• **Aim**
Render the lines below as a numbered list, skipping any blank lines and leaving out the pictures.

• **Record excerpts**

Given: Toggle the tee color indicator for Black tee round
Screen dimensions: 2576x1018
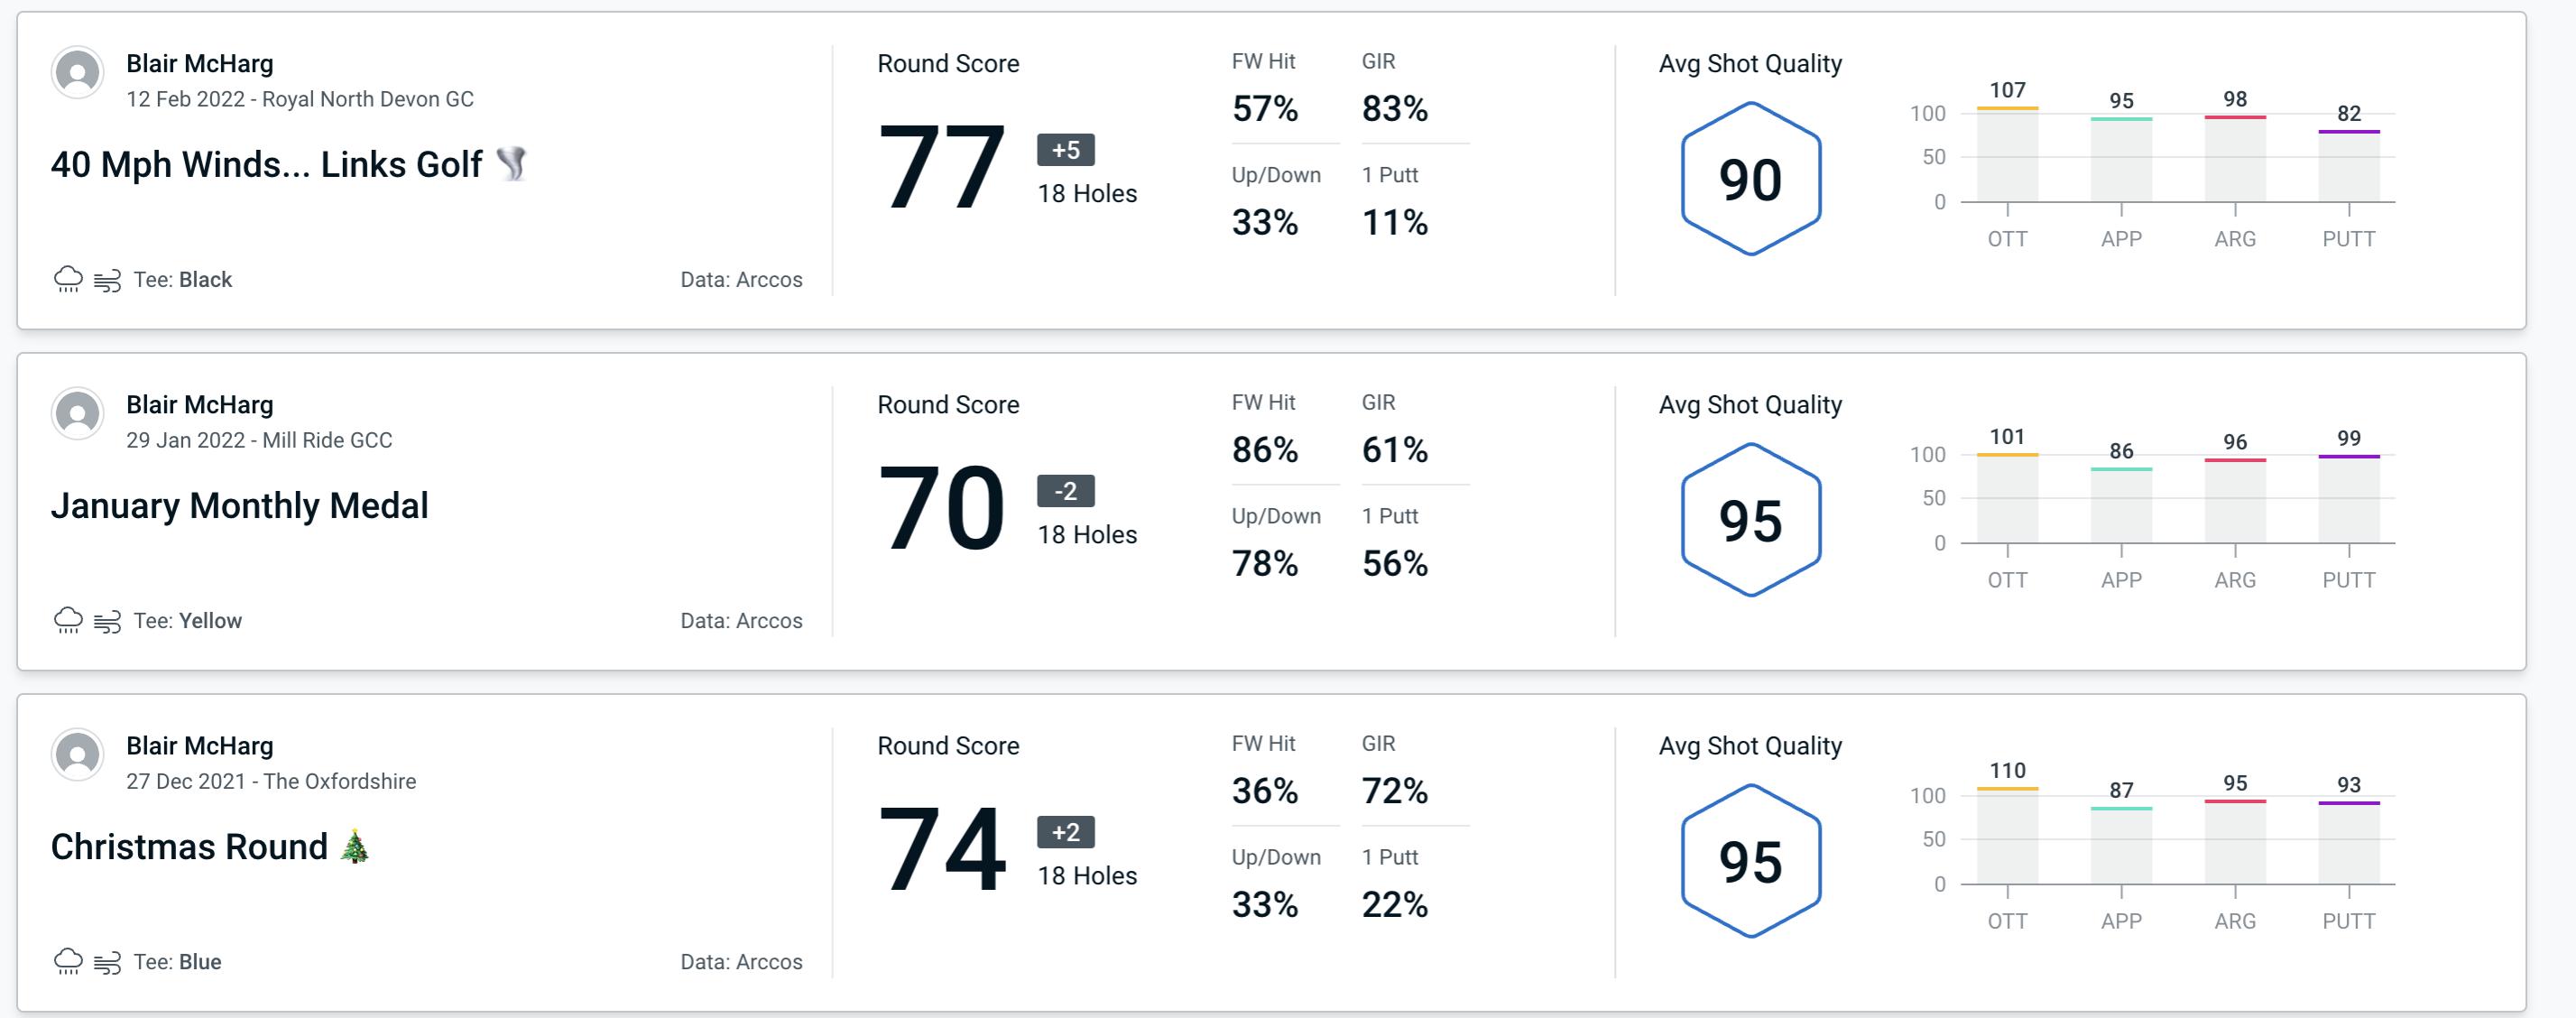Looking at the screenshot, I should tap(186, 276).
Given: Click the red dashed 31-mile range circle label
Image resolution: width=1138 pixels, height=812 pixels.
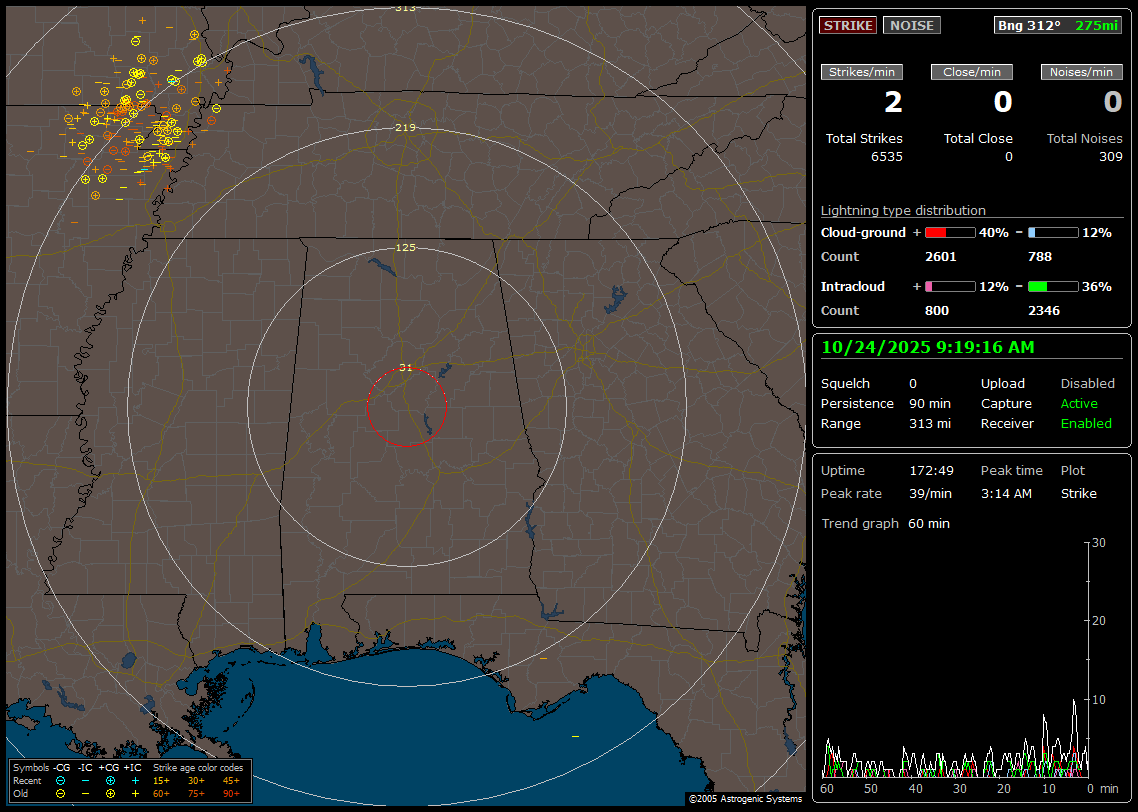Looking at the screenshot, I should point(405,367).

• **Reply**
1. Given: Toggle the tee color indicator for Black tee round
2. Screen dimensions: 2576x1018
3. Looking at the screenshot, I should tap(186, 276).
4. Given: Click the red dashed 31-mile range circle label
5. Image resolution: width=1138 pixels, height=812 pixels.
6. Looking at the screenshot, I should point(405,367).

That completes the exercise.